Die Idee, risikonehmend andere Einkaufswege aufzutun, stammt aus dem Workshop zu den Lieferschwierigkeiten. Daneben sammelten die Workshop-TeilnehmerInnen auch noch diese Fragen:

  • Welche Szenarien gibt es für den weiteren Verlauf der Corona-Pandemie?
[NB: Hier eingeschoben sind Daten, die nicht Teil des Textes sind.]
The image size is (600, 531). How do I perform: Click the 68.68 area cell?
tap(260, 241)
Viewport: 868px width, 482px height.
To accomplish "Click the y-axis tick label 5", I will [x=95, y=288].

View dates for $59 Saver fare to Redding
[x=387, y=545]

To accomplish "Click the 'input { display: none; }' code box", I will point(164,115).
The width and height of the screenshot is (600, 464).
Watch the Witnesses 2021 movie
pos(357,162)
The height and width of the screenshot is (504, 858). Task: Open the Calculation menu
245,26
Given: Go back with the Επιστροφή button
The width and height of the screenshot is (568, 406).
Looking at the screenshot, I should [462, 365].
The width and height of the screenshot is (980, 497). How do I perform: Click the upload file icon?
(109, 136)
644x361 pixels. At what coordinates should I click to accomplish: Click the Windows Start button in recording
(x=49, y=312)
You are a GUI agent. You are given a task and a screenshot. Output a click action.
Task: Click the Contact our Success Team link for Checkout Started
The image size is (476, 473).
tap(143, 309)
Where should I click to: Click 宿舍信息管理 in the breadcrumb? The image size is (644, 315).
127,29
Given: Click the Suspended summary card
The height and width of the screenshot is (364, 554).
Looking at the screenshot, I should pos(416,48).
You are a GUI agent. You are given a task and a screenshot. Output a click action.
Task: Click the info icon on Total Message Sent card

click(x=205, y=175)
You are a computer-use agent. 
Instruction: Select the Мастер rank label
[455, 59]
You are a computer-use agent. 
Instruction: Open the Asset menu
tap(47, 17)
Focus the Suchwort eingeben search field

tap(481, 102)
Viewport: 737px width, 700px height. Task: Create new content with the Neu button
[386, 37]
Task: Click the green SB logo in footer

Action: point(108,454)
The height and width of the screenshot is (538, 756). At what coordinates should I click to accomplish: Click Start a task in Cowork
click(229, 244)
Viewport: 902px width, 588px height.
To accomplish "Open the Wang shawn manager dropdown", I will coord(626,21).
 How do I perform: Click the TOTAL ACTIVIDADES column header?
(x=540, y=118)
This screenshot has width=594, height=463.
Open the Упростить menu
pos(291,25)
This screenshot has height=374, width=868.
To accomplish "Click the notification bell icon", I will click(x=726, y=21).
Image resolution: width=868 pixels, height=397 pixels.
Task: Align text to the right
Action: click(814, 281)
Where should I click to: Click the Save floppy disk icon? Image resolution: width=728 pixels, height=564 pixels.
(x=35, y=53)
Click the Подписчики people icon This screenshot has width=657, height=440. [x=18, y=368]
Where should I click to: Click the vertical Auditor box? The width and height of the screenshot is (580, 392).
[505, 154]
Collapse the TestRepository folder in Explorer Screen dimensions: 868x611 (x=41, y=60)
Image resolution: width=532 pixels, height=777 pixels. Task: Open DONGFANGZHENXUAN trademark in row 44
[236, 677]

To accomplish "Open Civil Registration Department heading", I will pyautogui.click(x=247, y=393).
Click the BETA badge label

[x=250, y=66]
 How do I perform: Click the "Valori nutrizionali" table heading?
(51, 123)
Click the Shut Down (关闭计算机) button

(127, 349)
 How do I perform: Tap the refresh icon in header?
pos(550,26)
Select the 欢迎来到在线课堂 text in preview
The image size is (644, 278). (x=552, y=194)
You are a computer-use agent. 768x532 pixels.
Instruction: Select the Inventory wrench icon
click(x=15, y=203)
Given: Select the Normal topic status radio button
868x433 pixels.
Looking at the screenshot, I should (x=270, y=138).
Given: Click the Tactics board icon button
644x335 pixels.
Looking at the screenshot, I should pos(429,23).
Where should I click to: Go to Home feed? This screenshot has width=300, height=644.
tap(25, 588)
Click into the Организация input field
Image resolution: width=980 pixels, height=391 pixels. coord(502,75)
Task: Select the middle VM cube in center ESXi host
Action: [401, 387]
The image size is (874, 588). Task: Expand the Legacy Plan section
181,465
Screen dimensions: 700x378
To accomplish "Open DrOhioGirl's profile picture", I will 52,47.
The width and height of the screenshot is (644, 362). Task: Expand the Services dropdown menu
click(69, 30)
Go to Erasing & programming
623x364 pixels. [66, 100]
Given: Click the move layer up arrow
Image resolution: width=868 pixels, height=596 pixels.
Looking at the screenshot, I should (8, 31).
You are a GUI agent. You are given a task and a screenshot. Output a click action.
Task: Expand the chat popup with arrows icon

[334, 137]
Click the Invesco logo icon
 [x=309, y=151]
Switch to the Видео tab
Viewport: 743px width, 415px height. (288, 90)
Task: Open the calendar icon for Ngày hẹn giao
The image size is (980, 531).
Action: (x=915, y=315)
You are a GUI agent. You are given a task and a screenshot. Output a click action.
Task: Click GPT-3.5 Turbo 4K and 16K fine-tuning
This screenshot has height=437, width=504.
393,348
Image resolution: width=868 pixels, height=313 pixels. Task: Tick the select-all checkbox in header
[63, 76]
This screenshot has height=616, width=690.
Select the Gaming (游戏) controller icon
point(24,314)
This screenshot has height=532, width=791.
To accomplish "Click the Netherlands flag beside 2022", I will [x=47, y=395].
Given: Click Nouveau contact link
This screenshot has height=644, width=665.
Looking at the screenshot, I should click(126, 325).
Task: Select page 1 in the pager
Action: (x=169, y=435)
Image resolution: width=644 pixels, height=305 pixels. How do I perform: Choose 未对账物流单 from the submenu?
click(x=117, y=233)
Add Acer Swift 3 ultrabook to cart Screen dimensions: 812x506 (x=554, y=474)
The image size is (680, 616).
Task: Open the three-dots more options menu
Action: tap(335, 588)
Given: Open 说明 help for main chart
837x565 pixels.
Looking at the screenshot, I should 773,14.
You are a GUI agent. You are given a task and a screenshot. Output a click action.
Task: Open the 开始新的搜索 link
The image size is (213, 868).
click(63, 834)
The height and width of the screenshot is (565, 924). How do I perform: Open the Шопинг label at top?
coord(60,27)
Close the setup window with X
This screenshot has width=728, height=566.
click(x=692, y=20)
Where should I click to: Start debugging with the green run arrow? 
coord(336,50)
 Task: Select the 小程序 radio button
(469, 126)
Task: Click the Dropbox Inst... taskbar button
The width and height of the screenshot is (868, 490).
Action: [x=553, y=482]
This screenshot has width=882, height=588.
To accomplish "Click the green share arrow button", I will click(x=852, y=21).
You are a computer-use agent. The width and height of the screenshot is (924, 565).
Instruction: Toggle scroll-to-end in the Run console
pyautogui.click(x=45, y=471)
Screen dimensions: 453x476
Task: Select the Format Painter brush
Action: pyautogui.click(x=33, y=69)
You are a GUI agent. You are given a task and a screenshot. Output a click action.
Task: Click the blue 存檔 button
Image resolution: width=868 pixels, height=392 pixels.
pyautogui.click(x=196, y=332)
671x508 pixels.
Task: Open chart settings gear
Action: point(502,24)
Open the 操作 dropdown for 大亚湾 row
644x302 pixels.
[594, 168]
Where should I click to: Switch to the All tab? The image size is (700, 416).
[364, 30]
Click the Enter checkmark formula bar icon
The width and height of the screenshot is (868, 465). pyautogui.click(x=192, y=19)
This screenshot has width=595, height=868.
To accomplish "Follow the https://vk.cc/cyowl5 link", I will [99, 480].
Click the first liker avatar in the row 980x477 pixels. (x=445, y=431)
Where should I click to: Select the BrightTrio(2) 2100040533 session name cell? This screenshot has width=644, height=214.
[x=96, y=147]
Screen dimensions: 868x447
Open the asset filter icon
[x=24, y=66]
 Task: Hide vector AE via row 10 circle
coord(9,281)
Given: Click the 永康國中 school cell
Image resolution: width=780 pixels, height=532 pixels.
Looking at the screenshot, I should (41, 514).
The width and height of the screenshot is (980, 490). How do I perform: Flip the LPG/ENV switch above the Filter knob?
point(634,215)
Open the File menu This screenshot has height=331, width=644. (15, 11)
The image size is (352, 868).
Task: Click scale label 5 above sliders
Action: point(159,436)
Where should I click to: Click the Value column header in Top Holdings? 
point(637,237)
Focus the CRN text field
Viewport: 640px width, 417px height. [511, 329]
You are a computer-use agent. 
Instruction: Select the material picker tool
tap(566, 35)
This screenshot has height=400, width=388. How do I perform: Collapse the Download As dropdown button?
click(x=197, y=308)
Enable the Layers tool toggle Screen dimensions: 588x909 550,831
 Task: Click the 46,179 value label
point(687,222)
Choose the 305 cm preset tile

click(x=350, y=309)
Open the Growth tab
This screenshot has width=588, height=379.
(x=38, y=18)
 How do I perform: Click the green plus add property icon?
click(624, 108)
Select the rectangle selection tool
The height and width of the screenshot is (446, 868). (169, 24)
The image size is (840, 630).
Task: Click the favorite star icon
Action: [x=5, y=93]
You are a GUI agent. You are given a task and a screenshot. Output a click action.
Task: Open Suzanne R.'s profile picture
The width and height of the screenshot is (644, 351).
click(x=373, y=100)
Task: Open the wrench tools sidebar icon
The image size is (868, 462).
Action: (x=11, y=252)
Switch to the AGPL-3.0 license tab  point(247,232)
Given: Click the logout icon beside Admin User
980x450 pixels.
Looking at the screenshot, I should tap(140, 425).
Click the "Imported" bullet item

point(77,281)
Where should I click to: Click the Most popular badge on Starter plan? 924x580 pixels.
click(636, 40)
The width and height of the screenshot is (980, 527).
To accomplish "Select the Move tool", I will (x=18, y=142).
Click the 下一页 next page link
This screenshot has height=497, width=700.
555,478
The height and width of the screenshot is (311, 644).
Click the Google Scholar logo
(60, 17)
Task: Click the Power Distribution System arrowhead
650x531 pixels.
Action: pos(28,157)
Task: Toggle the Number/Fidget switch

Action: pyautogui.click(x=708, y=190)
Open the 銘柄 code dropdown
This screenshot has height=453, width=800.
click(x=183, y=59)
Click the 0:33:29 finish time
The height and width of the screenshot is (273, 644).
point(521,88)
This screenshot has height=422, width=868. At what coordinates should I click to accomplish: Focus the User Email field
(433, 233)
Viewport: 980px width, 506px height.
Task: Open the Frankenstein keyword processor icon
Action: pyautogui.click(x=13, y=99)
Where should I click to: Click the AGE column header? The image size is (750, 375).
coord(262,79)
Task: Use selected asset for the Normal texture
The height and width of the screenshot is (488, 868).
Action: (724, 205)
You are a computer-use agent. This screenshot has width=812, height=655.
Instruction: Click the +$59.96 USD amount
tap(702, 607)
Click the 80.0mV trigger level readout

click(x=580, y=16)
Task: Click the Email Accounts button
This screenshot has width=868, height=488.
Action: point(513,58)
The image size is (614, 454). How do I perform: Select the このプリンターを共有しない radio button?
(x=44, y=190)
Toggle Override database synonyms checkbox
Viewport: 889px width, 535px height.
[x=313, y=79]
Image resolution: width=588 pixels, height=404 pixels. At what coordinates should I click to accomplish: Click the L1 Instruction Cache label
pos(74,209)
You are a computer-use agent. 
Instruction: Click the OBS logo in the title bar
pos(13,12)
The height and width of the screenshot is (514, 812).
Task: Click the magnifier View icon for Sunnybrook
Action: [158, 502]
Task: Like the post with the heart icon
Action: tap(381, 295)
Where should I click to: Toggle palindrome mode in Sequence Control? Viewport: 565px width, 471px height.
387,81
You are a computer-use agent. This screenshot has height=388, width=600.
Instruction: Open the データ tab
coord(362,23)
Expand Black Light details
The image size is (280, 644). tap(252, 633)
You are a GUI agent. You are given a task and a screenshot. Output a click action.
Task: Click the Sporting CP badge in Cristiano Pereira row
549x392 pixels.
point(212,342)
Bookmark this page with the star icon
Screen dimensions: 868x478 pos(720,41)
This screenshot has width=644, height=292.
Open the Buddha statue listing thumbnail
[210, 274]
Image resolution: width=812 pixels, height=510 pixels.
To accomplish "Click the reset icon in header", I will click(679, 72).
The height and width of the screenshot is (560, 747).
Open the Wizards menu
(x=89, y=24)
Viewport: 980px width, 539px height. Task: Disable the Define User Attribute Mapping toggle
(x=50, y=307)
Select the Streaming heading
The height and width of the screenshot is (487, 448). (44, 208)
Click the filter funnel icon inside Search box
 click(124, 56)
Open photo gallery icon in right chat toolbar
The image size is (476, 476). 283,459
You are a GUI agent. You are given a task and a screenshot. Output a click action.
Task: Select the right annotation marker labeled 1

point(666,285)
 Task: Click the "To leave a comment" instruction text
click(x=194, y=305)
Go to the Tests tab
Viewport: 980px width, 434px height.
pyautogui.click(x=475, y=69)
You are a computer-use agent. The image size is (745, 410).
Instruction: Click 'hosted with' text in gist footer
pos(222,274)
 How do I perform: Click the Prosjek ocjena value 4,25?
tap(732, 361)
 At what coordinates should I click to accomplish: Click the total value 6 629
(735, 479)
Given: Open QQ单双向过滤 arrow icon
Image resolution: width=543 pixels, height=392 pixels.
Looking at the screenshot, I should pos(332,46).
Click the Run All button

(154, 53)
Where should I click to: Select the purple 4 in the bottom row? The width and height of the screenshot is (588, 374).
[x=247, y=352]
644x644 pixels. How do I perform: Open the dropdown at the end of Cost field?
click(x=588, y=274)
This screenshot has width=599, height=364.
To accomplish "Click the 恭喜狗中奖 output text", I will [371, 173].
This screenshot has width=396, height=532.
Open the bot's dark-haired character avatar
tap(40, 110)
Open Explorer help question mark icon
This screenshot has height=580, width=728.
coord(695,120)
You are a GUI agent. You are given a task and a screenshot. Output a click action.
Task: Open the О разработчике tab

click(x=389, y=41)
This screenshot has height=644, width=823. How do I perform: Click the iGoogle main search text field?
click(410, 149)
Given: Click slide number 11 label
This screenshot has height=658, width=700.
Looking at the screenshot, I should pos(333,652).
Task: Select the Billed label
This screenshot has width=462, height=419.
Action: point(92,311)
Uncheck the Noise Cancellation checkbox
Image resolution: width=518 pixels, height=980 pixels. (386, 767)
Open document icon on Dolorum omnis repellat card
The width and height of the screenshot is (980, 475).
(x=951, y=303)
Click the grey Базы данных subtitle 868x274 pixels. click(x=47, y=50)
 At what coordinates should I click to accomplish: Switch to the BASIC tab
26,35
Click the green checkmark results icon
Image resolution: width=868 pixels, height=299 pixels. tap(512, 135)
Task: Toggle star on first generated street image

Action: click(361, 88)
Welche Gefahr besteht bei jedem Szenario, wenn nichts verändert wird?
  • Wie lange können wir die Lieferschwierigkeiten noch durch bestehende Redundanzen auffangen?
  • Welche unternehmensinternen Bereiche tragen eine Entscheidung für einen Lieferantenwechsel mit, welche eher nicht?

Sicherheit und Risikobewältigung – organisationale Resilienz in der Zeitdimension

In der Zeitdimension beschäftigen sich Organisationen mit der Vergangenheit, der Gegenwart und der Zukunft. Themen, die große Fragen aufwerfen: Verändern oder beibehalten? Akzeptieren oder Angehen? Sicherheit oder Risiko? Allgemein gültige Entscheidungen kann es nie geben, denn Entscheidungen sind immer zeitgebunden.

Organisationale Resilienz kann jedoch in jede Richtung entwickelt werden: Durch den Aufbau von Sicherheit und erfolgreicher Prävention, oder durch die Bewältigungserfahrung von schwierigen Situationen – denn gerade an ihnen wachsen Organisationen oft. Deswegen lohnt es sich, gerade in oder nach Krisen genauer hinzuschauen und wirkungsvolle Resilienz-Strategien für die Zukunft beizubehalten oder zu planen.